This is the acceptance speech I gave at the NCTE/ALAN conference two days ago upon receiving the Amelia Elizabeth Walden Award. I should say that this is the speech I planned to give since in the actual delivery of it, I got a little rattled and choked up and left out or added words here and there.
Thirty six years ago a couple of months from the end of my senior year at Spring Hill College, a small Jesuit institution in Mobile Alabama. I got a letter informing me that the Danforth Fellowship had been awarded to forty-five college seniors out of five thousand or so applicants. The letter went on to tell me that I was number forty-six. I stared at the letter for a few moments. I sighed. The letter seemed to fit perfectly with the story of my life. The fellowship, which covered tuition and living expenses for four years of graduate studies to seniors who intended to go into college teaching after obtaining a Ph.D., was one of the most coveted and prestigious national scholarships. The recipients could take their money and pretty much go wherever they wanted. I had sent in a last minute application at the insistence of David Sauer my English professor and creative writing mentor after I confessed to him that I had no idea what I was going to do after graduation. “You can learn to write in graduate school,” David advised.

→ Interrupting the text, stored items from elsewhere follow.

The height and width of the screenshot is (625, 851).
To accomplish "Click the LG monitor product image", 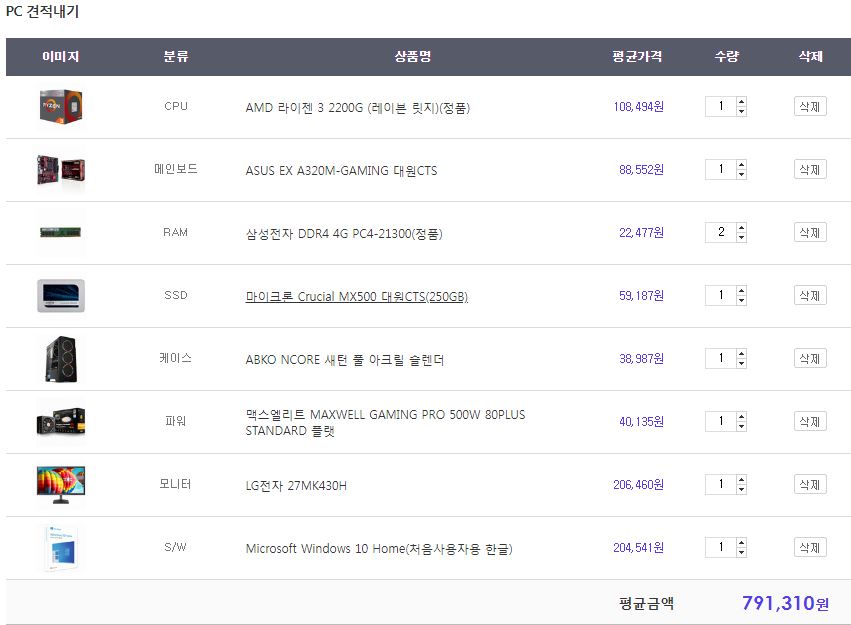I will pos(61,484).
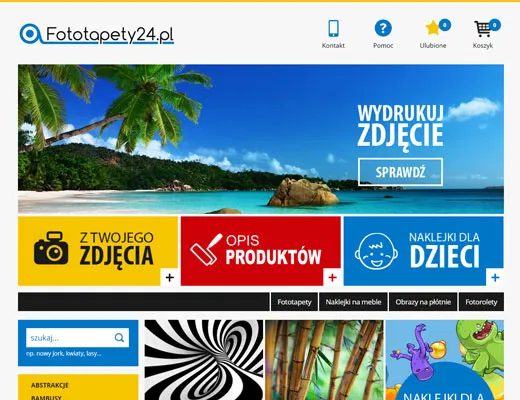Click the SPRAWDŹ banner button
Screen dimensions: 520x400
[401, 172]
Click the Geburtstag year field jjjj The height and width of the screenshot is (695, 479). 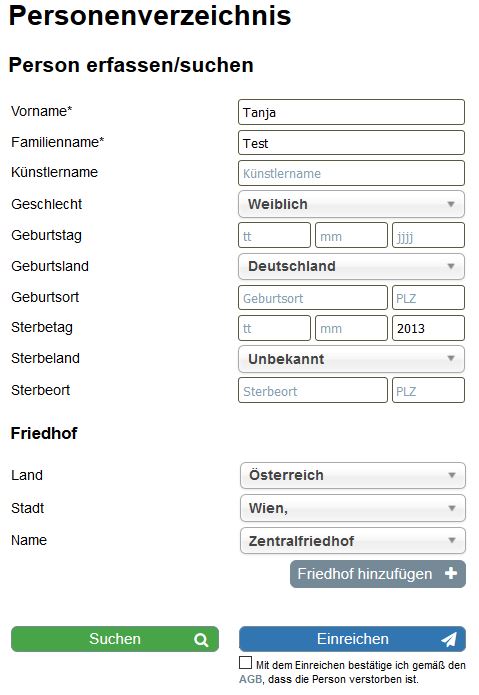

A week later another letter from the Danforth Fellowship informed me that one of the forty-five had decided to accept a Fullbright Fellowship instead. I don’t know who that fellow was or where he is now, but every once in a while when I list the many blessings in my life his anonymous name comes up.
I also sometimes find myself reviewing those moments when a life changing, life-directing choice was made. Four years or so after the receipt of those letters, I wrote a very painful letter to the Director of the Danforth Fellowship informing him that I was leaving Harvard’s Graduate School of Arts and Sciences to attend Columbia Law School. Somehow or other, I wrote in the letter, I would find a way to fulfill the commitment to teach.

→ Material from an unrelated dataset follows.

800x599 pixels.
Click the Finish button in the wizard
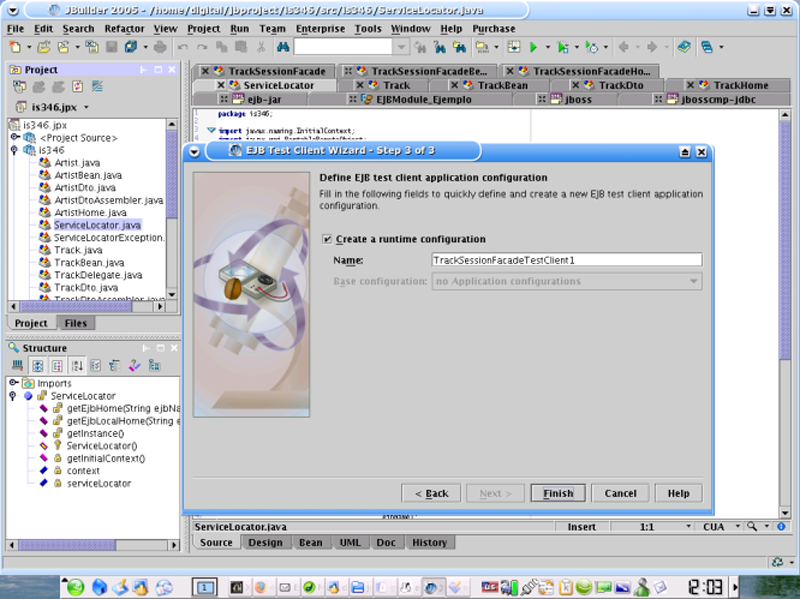pos(558,493)
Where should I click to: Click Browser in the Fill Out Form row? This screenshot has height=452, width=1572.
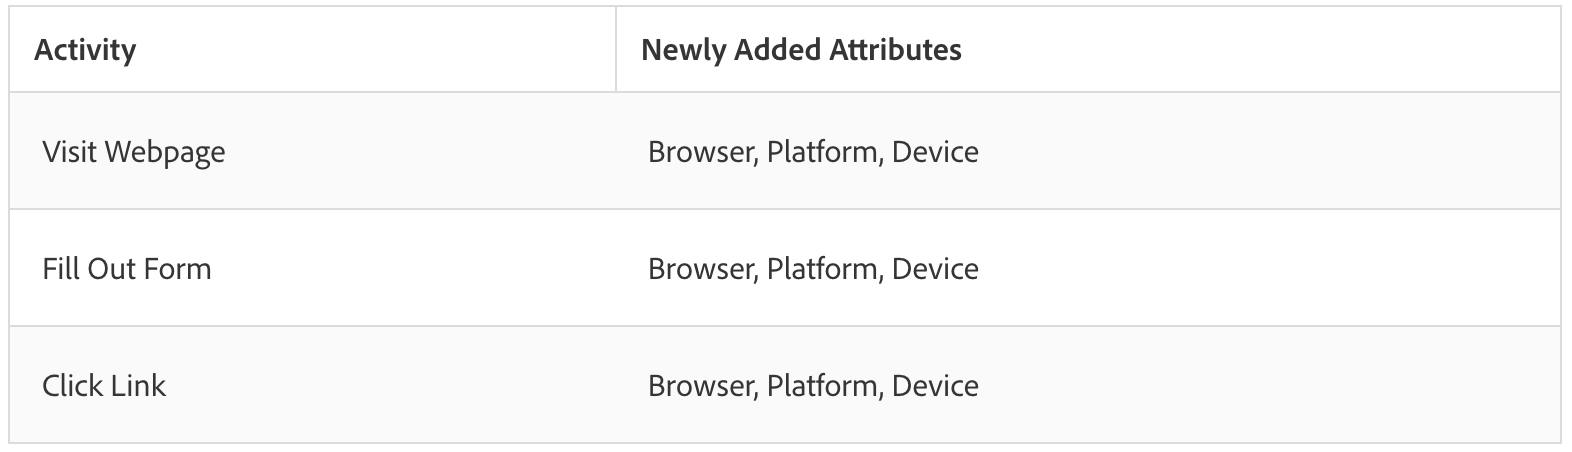(701, 269)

Well twenty-five years of practicing law went by and then one day I found myself writing a book about a young man growing in the projects of El Paso. I was writing the book so that my then teenage children could see a side of life that they had never seen before. But it occurred to me as I was writing it that I was, in my own way, teaching and that maybe I had found a path to fulfilling that long ago promise to the Danforth Fellowship.
I mention this episode of my life because I wanted to give you some context to how touched I am at receiving this award. And my appreciation comes not just from the fact that a book about a friendship between a young man set on revenge and a young man with cancer was deemed to contain a “positive approach to life.” It is based also on the fact that this award was picked by a group of people with a commitment to teach. This recognition by teachers and librarians means so much to me because I would like to think that this group recognized in my book values that are worth teaching.
It’s not really cool for a writer of young adult literature to confess that his books are motivated at least partly by an intention to teach. Such a confession creates horrible images of pedantic, preachy, boring books. I think that one of the reasons authors are so reluctant to admit to a “teaching” intention is because they have forgotten about the best teachers in their lives.
As I read the books of my fellow finalists in anticipation of this conference I was amazed at the fast, page-turning, pace of their books. I found all kinds of humor: Laugh out loud humor, dry, subtle humor, humor that suddenly revealed unexpected depth. I also found in these books the presence of the teacher, a good teacher, the kind of teacher that, if we are fortunate, we have had at least once in our lives. The teacher who not only conveys information but who elicits insight, the teacher who not only answer our questions but who confronts us with mystery, the teacher who makes us think and makes us feel. And indeed, when I read their bios, I saw how the important part that teaching played and in some cases still plays in their lives. If you haven’t read their books, read them and see if you can find the good, the wise, the kind, the invisible teacher and maybe you will agree with me that maybe, just maybe, in picking these books, the Amelia Elizabeth Walden Award Committee decided to send a powerful, important message.
So thank you Jordan, Matt, Matthew, Kristen for your effort. I look forward to continuing to learn from you. Thank you Arthur A. Levine/Scholastic for publishing the kind of books I like to write, I need to write, I’m called to write. Thank you Cheryl Klein, my dear editor for helping me to discover what I truly want to say and the most interesting way to say it. Thank you, Jill, my wife, whose example of good teaching I see every day. And thank you Amelia Elizabeth Walden Award Committee for recognizing the teacher in me.